Zercher Squat/Jumping Jack Combination
For this exercise, you only need a little space and a weight plate. Basically, you’ll be holding the weight plate in both hands, bringing it toward your body with palms in when you squat. You will squat repeatedly. You’ll place the weight plate down on the floor when you get ready to do the jumping jacks. Essentially, you’ll have one exercise that will require the weight plate; the other won’t. You’ll do these one at a time in 30-second increments in 3 to 5 rounds (as many as you can without resting). Rest after the final round.
Bentover Row/Fast Feet
For this exercise, you’ll bend over while holding the weight plate; you’ll bring the weight up to your chest and back down (up and down strokes) with elbows tucked to your side. Then you’ll place the weight plate on the floor and do short, restricted fast-stepping movement in a semi-bent over position in the same position. This is similar to jumping jacks, but focused on fast-stepping movement in one position. Essentially, you’ll have one exercise that will require the weight plate; the other won’t. You’ll do these one at a time in 30-second increments in 3 to 5 rounds (as many as you can without resting). Rest after the final round.
Barbells make the workout even more challenging. When you incorporate barbells into your HIIT workout, it strengthens the muscles, increases strength, and promotes weight loss.
Deadlift Off Blocks
This is one of the simplest exercises to do with barbells and it puts less stress on the lower back. For this exercise, place the barbells on the blocks or rack and strand straight with your feet hip-width apart, with knees close to the bar.
- Bend at your hips and grab the bar with both hands
- With your feet strength, lift the bar until your hips are extended.
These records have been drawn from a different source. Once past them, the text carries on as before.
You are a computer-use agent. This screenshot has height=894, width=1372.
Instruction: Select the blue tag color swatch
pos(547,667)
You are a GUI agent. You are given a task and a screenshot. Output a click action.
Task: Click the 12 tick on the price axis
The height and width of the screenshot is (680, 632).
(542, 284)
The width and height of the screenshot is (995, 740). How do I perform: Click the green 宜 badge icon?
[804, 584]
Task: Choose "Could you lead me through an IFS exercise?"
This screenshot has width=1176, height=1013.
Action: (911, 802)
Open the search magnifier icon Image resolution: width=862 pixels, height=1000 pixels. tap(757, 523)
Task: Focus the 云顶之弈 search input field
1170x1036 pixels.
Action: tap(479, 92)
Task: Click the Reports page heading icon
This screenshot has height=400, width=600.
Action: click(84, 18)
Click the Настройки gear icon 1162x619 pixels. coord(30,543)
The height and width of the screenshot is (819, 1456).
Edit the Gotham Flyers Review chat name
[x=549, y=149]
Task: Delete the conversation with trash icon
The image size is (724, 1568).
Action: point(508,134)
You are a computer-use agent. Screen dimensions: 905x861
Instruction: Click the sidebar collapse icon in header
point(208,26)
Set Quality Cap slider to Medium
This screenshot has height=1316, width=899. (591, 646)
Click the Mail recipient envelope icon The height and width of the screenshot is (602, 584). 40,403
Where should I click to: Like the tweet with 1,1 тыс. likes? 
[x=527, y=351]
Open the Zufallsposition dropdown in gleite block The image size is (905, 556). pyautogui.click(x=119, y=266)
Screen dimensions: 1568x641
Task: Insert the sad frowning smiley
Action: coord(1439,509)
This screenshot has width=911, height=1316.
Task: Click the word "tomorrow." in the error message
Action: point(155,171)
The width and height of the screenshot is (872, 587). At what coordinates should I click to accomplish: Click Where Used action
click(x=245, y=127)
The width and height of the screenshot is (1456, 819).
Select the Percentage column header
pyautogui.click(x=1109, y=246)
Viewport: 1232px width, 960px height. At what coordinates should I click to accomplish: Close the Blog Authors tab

- Do this repeatedly. You control the pace of this exercise, but if you prefer a fast pace, use lighter weights. It is also recommended to wear a gym gelt to protect the back.
This is a more advanced exercise where the barbell is placed on the floor.
- You sit on your knees, with your arms straight, reaching out as far as you can.
- Place both hands, stretched out, on both ends of the barbell and roll the barbell forward as far as you possibly can without breaking your form, meaning your knees stay on the ground.
- Keeping that position, hold it for a couple of seconds and then bring the barbell back and start over.